* [Records supplied]:
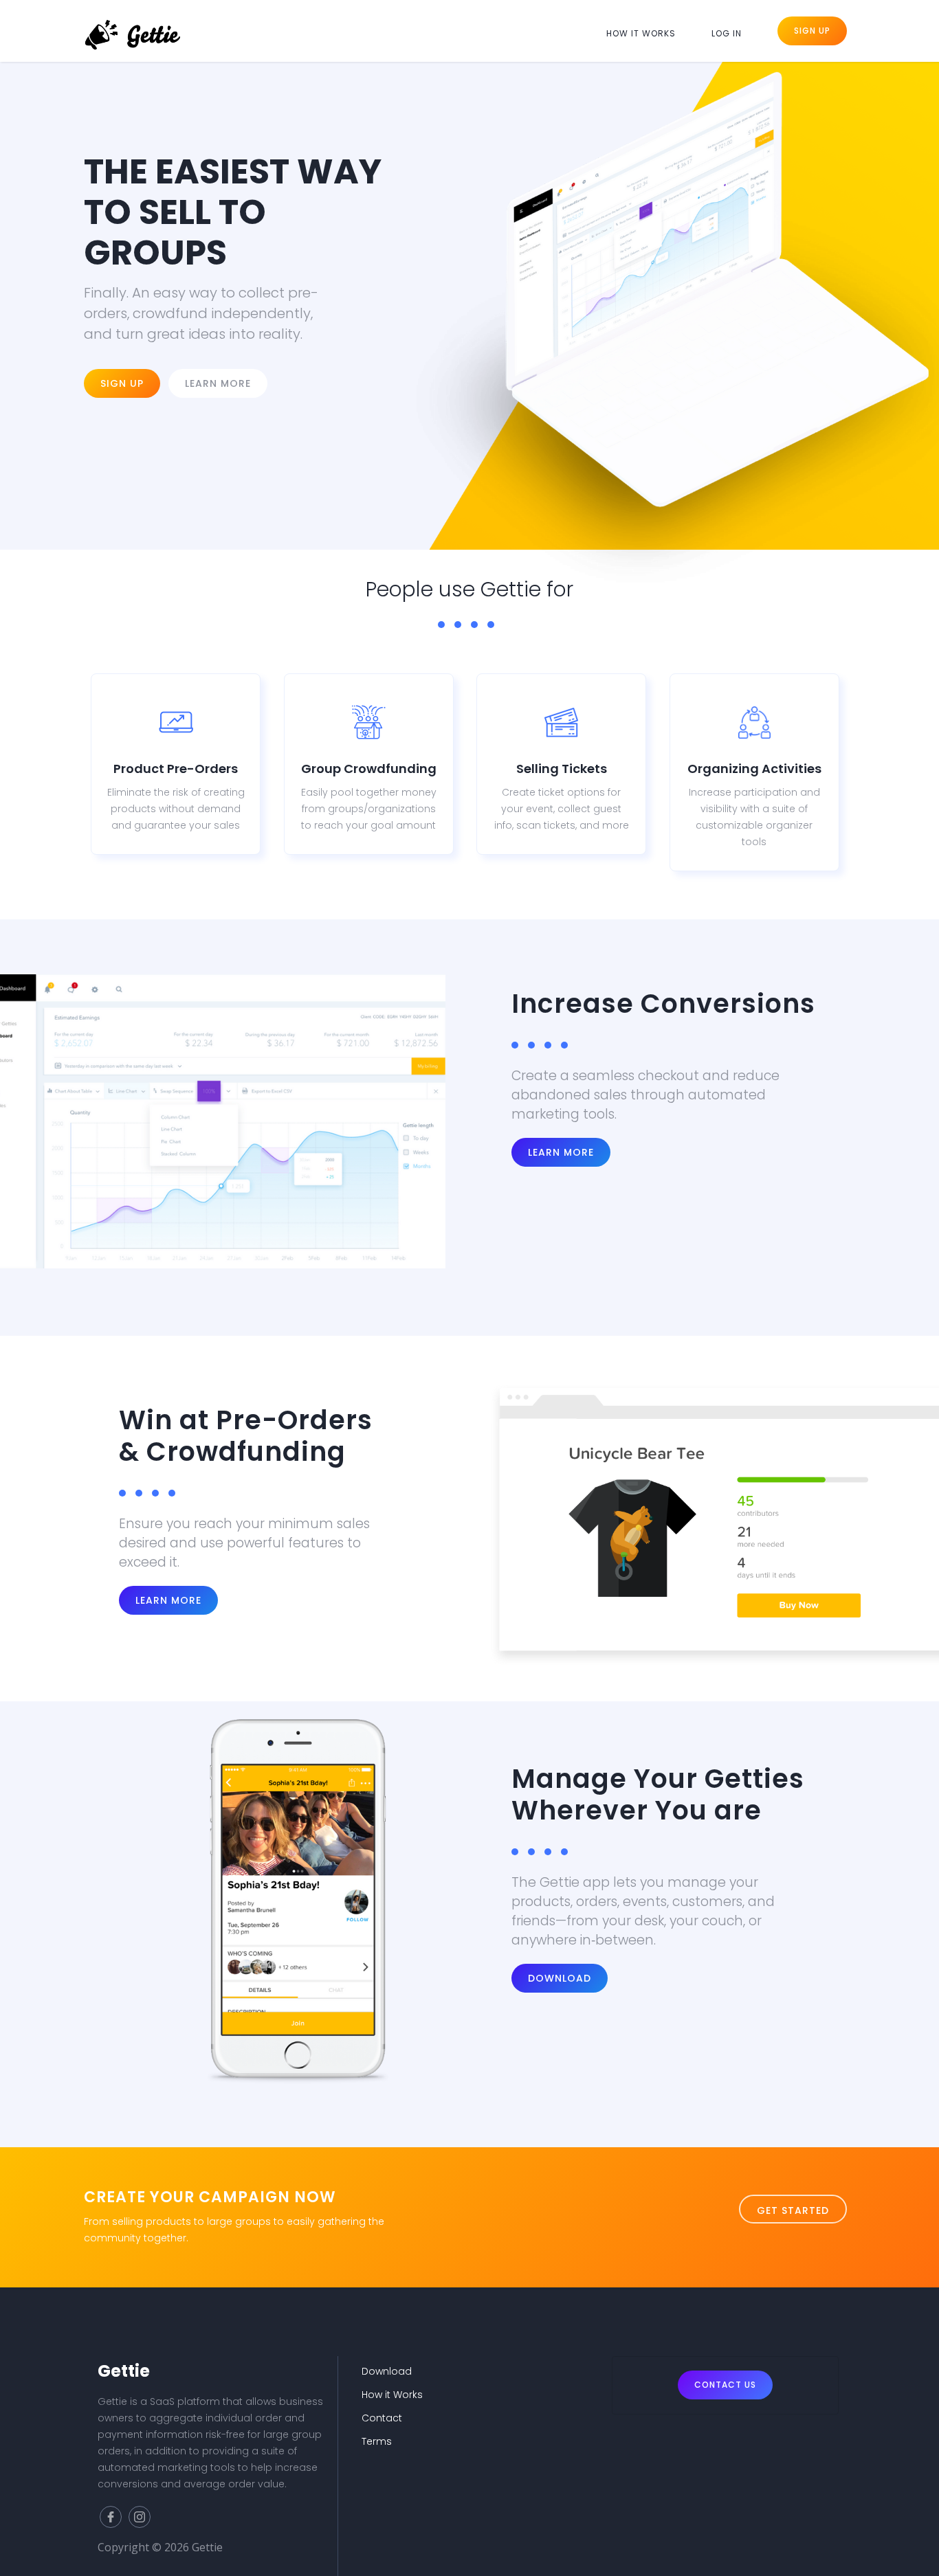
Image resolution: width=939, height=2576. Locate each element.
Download (559, 1978)
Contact (382, 2418)
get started (793, 2210)
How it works (641, 33)
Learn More (561, 1152)
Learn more (218, 383)
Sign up (812, 30)
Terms (377, 2441)
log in (726, 33)
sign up (122, 383)
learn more (168, 1600)
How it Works (392, 2394)
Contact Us (725, 2384)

* [Exercise prompt]:
Output only the lines from the line that contains "Learn More (561, 1152)" through the end of the entries, both included, exactly as they appear.

* [Written answer]:
Learn More (561, 1152)
Learn more (218, 383)
Sign up (812, 30)
Terms (377, 2441)
log in (726, 33)
sign up (122, 383)
learn more (168, 1600)
How it Works (392, 2394)
Contact Us (725, 2384)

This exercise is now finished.